[BEGIN Material to process]

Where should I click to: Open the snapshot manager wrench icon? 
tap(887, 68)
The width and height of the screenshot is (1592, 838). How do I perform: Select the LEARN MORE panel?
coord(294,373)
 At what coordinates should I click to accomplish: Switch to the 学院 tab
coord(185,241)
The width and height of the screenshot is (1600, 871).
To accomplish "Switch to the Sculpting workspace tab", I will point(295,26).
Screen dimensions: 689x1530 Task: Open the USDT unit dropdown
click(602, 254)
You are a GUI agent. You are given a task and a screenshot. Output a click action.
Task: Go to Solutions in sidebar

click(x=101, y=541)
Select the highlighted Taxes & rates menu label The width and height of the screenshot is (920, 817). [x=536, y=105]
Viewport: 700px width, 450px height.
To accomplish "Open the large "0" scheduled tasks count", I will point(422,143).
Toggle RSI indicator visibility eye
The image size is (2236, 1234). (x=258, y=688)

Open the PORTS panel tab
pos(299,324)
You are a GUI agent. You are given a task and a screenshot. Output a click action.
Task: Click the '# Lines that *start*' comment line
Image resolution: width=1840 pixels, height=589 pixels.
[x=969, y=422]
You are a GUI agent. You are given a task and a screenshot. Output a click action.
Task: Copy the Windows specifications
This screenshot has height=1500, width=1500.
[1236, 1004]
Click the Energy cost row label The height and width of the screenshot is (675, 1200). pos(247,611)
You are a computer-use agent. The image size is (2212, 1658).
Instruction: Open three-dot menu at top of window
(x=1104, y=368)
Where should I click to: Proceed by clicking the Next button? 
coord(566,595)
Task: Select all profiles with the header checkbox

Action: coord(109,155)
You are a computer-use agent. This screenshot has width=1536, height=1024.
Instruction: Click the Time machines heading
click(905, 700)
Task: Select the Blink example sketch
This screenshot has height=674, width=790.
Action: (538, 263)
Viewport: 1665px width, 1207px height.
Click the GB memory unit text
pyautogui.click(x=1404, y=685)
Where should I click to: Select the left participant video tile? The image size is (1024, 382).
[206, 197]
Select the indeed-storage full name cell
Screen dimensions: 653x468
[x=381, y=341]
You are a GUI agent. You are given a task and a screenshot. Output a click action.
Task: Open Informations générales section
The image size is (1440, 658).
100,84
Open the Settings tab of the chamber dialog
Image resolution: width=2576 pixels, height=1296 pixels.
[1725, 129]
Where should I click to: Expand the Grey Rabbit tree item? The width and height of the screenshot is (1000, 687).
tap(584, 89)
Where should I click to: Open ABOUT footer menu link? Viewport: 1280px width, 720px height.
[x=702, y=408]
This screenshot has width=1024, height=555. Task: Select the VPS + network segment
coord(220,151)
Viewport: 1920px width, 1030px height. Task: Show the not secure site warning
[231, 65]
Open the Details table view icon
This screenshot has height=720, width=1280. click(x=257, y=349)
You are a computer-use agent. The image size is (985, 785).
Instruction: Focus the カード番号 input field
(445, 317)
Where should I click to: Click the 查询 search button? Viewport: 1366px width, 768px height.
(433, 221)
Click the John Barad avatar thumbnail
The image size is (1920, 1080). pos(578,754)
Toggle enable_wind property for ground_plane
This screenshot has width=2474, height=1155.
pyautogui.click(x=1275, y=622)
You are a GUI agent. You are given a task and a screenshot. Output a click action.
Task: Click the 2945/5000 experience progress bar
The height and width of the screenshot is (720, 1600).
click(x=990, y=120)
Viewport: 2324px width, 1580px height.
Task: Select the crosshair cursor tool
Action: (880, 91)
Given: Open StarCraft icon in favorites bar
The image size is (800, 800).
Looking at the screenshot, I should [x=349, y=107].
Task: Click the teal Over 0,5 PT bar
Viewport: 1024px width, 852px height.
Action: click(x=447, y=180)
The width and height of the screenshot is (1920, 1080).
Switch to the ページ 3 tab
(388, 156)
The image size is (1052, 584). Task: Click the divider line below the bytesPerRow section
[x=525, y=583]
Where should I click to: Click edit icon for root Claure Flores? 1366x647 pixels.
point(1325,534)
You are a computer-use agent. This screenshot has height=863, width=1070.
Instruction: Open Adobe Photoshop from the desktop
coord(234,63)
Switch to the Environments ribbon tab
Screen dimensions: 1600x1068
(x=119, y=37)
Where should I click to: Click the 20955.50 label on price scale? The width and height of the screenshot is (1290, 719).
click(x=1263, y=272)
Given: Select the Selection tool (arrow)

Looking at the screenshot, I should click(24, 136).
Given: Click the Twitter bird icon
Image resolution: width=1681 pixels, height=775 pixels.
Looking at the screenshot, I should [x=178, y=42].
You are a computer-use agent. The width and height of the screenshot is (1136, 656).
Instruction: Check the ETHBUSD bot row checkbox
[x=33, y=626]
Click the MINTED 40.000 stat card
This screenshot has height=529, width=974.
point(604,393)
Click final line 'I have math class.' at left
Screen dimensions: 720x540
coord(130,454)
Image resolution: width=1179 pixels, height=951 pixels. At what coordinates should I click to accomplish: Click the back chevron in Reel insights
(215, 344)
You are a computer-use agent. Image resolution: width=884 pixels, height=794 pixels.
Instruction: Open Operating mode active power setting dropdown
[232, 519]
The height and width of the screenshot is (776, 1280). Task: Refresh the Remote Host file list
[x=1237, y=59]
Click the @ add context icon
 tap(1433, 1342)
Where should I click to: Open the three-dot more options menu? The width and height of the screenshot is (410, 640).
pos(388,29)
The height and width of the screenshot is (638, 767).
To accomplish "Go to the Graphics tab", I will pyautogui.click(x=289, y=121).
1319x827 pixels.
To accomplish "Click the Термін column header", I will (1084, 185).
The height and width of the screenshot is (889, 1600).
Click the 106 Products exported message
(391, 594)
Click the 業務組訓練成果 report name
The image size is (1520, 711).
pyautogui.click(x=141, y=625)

[END Material to process]

* Task requirements *
Format every line of the records above as a JSON list of strings, one string per line, with blank lines omitted.

* Result for this exercise *
[
  "Where should I click to: Open the snapshot manager wrench icon? ",
  "tap(887, 68)",
  "The width and height of the screenshot is (1592, 838). How do I perform: Select the LEARN MORE panel?",
  "coord(294,373)",
  " At what coordinates should I click to accomplish: Switch to the 学院 tab",
  "coord(185,241)",
  "The width and height of the screenshot is (1600, 871).",
  "To accomplish \"Switch to the Sculpting workspace tab\", I will point(295,26).",
  "Screen dimensions: 689x1530 Task: Open the USDT unit dropdown",
  "click(602, 254)",
  "You are a GUI agent. You are given a task and a screenshot. Output a click action.",
  "Task: Go to Solutions in sidebar",
  "click(x=101, y=541)",
  "Select the highlighted Taxes & rates menu label The width and height of the screenshot is (920, 817). [x=536, y=105]",
  "Viewport: 700px width, 450px height.",
  "To accomplish \"Open the large \"0\" scheduled tasks count\", I will point(422,143).",
  "Toggle RSI indicator visibility eye",
  "The image size is (2236, 1234). (x=258, y=688)",
  "Open the PORTS panel tab",
  "pos(299,324)",
  "You are a GUI agent. You are given a task and a screenshot. Output a click action.",
  "Task: Click the '# Lines that *start*' comment line",
  "Image resolution: width=1840 pixels, height=589 pixels.",
  "[x=969, y=422]",
  "You are a GUI agent. You are given a task and a screenshot. Output a click action.",
  "Task: Copy the Windows specifications",
  "This screenshot has height=1500, width=1500.",
  "[1236, 1004]",
  "Click the Energy cost row label The height and width of the screenshot is (675, 1200). pos(247,611)",
  "You are a computer-use agent. The image size is (2212, 1658).",
  "Instruction: Open three-dot menu at top of window",
  "(x=1104, y=368)",
  "Where should I click to: Proceed by clicking the Next button? ",
  "coord(566,595)",
  "Task: Select all profiles with the header checkbox",
  "Action: coord(109,155)",
  "You are a computer-use agent. This screenshot has width=1536, height=1024.",
  "Instruction: Click the Time machines heading",
  "click(905, 700)",
  "Task: Select the Blink example sketch",
  "This screenshot has height=674, width=790.",
  "Action: (538, 263)",
  "Viewport: 1665px width, 1207px height.",
  "Click the GB memory unit text",
  "pyautogui.click(x=1404, y=685)",
  "Where should I click to: Select the left participant video tile? The image size is (1024, 382).",
  "[206, 197]",
  "Select the indeed-storage full name cell",
  "Screen dimensions: 653x468",
  "[x=381, y=341]",
  "You are a GUI agent. You are given a task and a screenshot. Output a click action.",
  "Task: Open Informations générales section",
  "The image size is (1440, 658).",
  "100,84",
  "Open the Settings tab of the chamber dialog",
  "Image resolution: width=2576 pixels, height=1296 pixels.",
  "[1725, 129]",
  "Where should I click to: Expand the Grey Rabbit tree item? The width and height of the screenshot is (1000, 687).",
  "tap(584, 89)",
  "Where should I click to: Open ABOUT footer menu link? Viewport: 1280px width, 720px height.",
  "[x=702, y=408]",
  "This screenshot has width=1024, height=555. Task: Select the VPS + network segment",
  "coord(220,151)",
  "Viewport: 1920px width, 1030px height. Task: Show the not secure site warning",
  "[231, 65]",
  "Open the Details table view icon",
  "This screenshot has height=720, width=1280. click(x=257, y=349)",
  "You are a computer-use agent. The image size is (985, 785).",
  "Instruction: Focus the カード番号 input field",
  "(445, 317)",
  "Where should I click to: Click the 查询 search button? Viewport: 1366px width, 768px height.",
  "(433, 221)",
  "Click the John Barad avatar thumbnail",
  "The image size is (1920, 1080). pos(578,754)",
  "Toggle enable_wind property for ground_plane",
  "This screenshot has width=2474, height=1155.",
  "pyautogui.click(x=1275, y=622)",
  "You are a GUI agent. You are given a task and a screenshot. Output a click action.",
  "Task: Click the 2945/5000 experience progress bar",
  "The height and width of the screenshot is (720, 1600).",
  "click(x=990, y=120)",
  "Viewport: 2324px width, 1580px height.",
  "Task: Select the crosshair cursor tool",
  "Action: (880, 91)",
  "Given: Open StarCraft icon in favorites bar",
  "The image size is (800, 800).",
  "Looking at the screenshot, I should [x=349, y=107].",
  "Task: Click the teal Over 0,5 PT bar",
  "Viewport: 1024px width, 852px height.",
  "Action: click(x=447, y=180)",
  "The width and height of the screenshot is (1920, 1080).",
  "Switch to the ページ 3 tab",
  "(388, 156)",
  "The image size is (1052, 584). Task: Click the divider line below the bytesPerRow section",
  "[x=525, y=583]",
  "Where should I click to: Click edit icon for root Claure Flores? 1366x647 pixels.",
  "point(1325,534)",
  "You are a computer-use agent. This screenshot has height=863, width=1070.",
  "Instruction: Open Adobe Photoshop from the desktop",
  "coord(234,63)",
  "Switch to the Environments ribbon tab",
  "Screen dimensions: 1600x1068",
  "(x=119, y=37)",
  "Where should I click to: Click the 20955.50 label on price scale? The width and height of the screenshot is (1290, 719).",
  "click(x=1263, y=272)",
  "Given: Select the Selection tool (arrow)",
  "Looking at the screenshot, I should click(24, 136).",
  "Given: Click the Twitter bird icon",
  "Image resolution: width=1681 pixels, height=775 pixels.",
  "Looking at the screenshot, I should [x=178, y=42].",
  "You are a computer-use agent. The width and height of the screenshot is (1136, 656).",
  "Instruction: Check the ETHBUSD bot row checkbox",
  "[x=33, y=626]",
  "Click the MINTED 40.000 stat card",
  "This screenshot has height=529, width=974.",
  "point(604,393)",
  "Click final line 'I have math class.' at left",
  "Screen dimensions: 720x540",
  "coord(130,454)",
  "Image resolution: width=1179 pixels, height=951 pixels. At what coordinates should I click to accomplish: Click the back chevron in Reel insights",
  "(215, 344)",
  "You are a computer-use agent. Image resolution: width=884 pixels, height=794 pixels.",
  "Instruction: Open Operating mode active power setting dropdown",
  "[232, 519]",
  "The height and width of the screenshot is (776, 1280). Task: Refresh the Remote Host file list",
  "[x=1237, y=59]",
  "Click the @ add context icon",
  " tap(1433, 1342)",
  "Where should I click to: Open the three-dot more options menu? The width and height of the screenshot is (410, 640).",
  "pos(388,29)",
  "The height and width of the screenshot is (638, 767).",
  "To accomplish \"Go to the Graphics tab\", I will pyautogui.click(x=289, y=121).",
  "1319x827 pixels.",
  "To accomplish \"Click the Термін column header\", I will (1084, 185).",
  "The height and width of the screenshot is (889, 1600).",
  "Click the 106 Products exported message",
  "(391, 594)",
  "Click the 業務組訓練成果 report name",
  "The image size is (1520, 711).",
  "pyautogui.click(x=141, y=625)"
]